By dividing the above chart into trends, we can mark three price channels. Equidistant channels are shown in the below chart. Descending channels are marked with red lines, an upward channel is shown in blue. Drawing of a descending channel starts with the upper channel border, which determines trend based on the highs of price fluctuations. The lower border is built on price lows parallel to the upper one. The lower border can be drawn at the maximum or average deviation. The construction of rising channels is opposite: the lower border is drawn first, and then the upper one. When drawing a sideway channel, we should pay attention to the previous trend, because flat price fluctuations often act as a correction to the previous movement, which may continue after the flat period.
Two types of strategies are usually used for channel trading: trading inside the channel (a trend strategy) and channel breakout trading (a counter-trend strategy). In this article, we deal with the channel breakout strategy, which indicates a trend change.
When trend changes, price exits the channel in the direction opposite to the current trend. A channel is considered broken if a candlestick closes beyond its limits.
Take into account that after the channel breakout, the price returns to its borders and only then moves in a new trend direction. This movement often leads to triggering of traders' stop losses before the price movement.

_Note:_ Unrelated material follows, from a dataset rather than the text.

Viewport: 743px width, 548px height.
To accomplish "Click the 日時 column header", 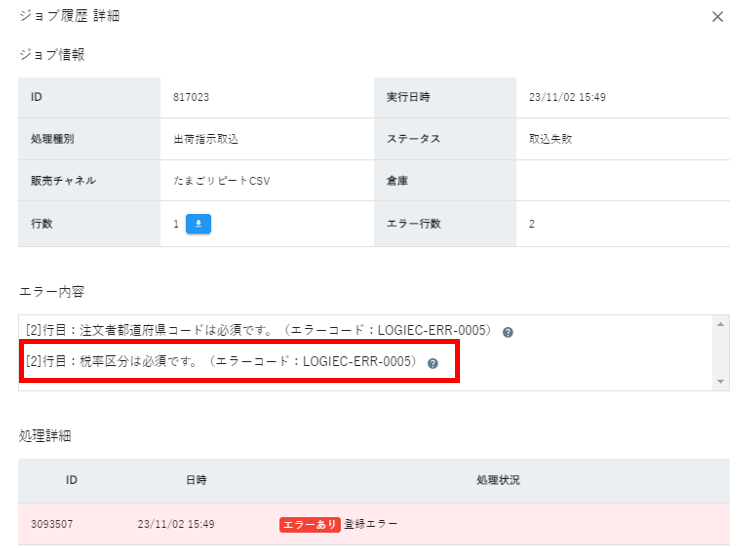I will (x=196, y=481).
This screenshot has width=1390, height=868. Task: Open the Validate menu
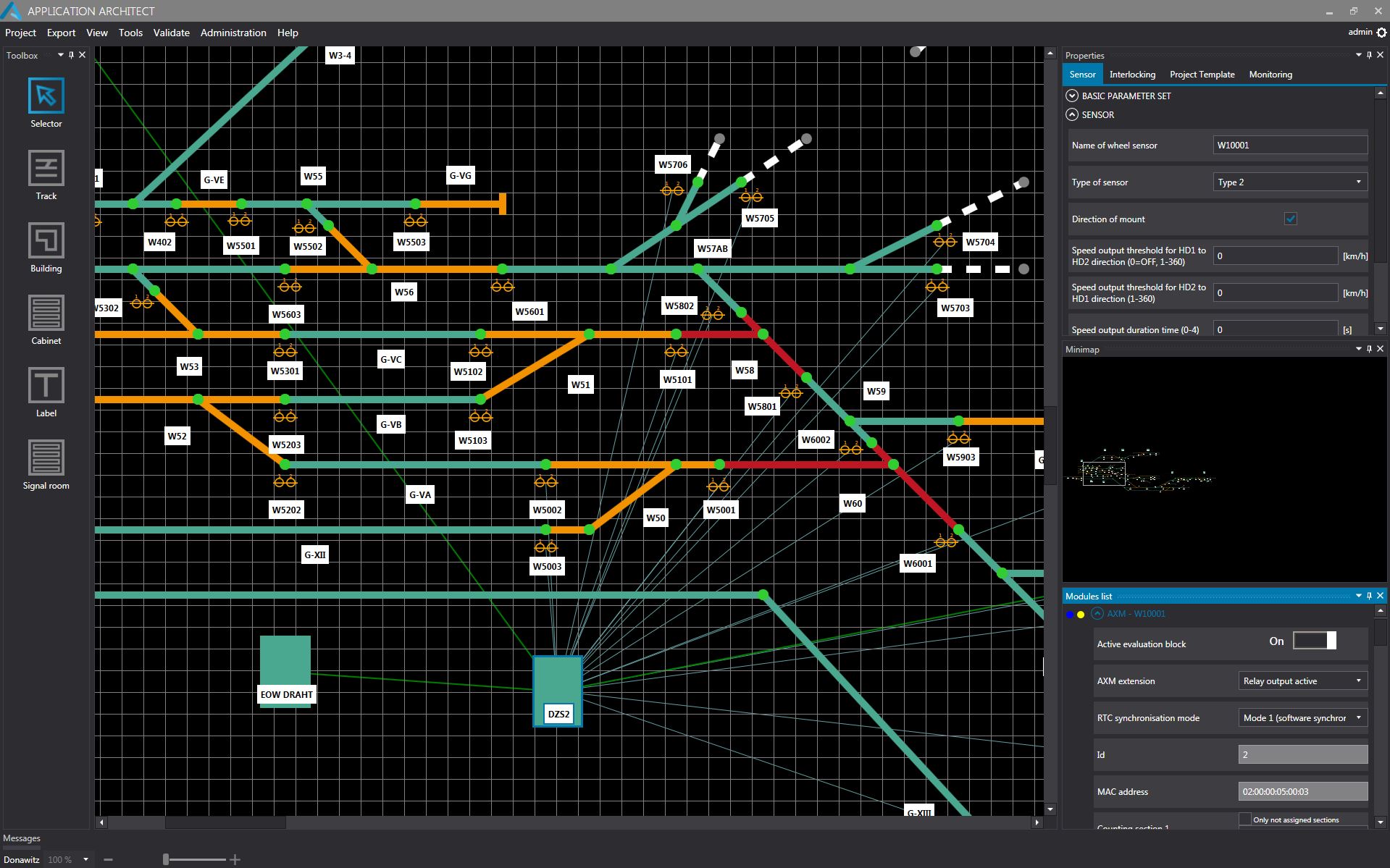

To avoid this, we will enter the market after the price returns to the borders of the broken channel.
2. Automating the Search for Patterns
To create an algorithm for finding patterns, we will use the method proposed by Dmitry Fedoseev in his article [1]. Let's use the definition of a horizontal formation from the indicator described in that article. Its code should be added to the CChannel class.
So, we decided to open a position after the price returns to channel borders rather than immediately after the breakout. In this case a situation may occur, when we wait for a price to return to one channel, while the EA is already looking for a new channel. To enable parallel operation with several channels, the created class will find and process only one pattern. Let's unite all classes into one array. As soon as the pattern is processed and an appropriate order is opened, the class will be deleted. Therefore, by initializing the ZigZag indicator in a class, we need to call the indicator for each class. To avoid this, we will initialize the indicator in the main program, and only the handle of the indicator will be passed to the class.
In addition, in order to avoid duplication of channels, we will pass the previous channel breakout time to the class during initialization. This will ensure that the next class instance will search for a channel after the breakout of the previous one.
This class is shown below.
class CChannel : public CObject { private: string s_Symbol; // Symbol ENUM_TIMEFRAMES e_Timeframe; // Timeframe int i_Handle; // Indicator's handle datetime dt_LastCalc; // Last calculated bar SPeackTrough PeackTrough[]; // Array of ZigZag's peacks int CurCount; // Count of peaks int PreDir; // Previus ZigZag's leg direction int CurDir; // Current ZigZag's leg direction int RequiredCount; // Minimal peacks in channel double d_Diff; bool b_FoundChannel; bool b_Breaked; datetime dt_Breaked; double d_BreakedPrice; void RefreshLast(datetime time,double v); void AddNew(datetime time,double v,int d); bool CheckForm(double base); double GetRessistPrice(SPeackTrough &start_peack, datetime time); double GetSupportPrice(SPeackTrough &start_peack, datetime time); bool DrawChannel(MqlRates &break_bar); bool DrawChannel(void); bool UnDrawChannel(void); public: CChannel(int handle,datetime start_time,string symbol,ENUM_TIMEFRAMES timeframe); ~CChannel(); bool Calculate(ENUM_ORDER_TYPE &type,double &stop_loss,datetime &deal_time,bool &breaked,datetime &breaked_time); };
The following information will be passed in the parameters of the class initialization function: the indicator handle, channel search start time, the name of the symbol and the working timeframe. In the function body, the passed data is saved to appropriate variables and initial values are assigned to other variables.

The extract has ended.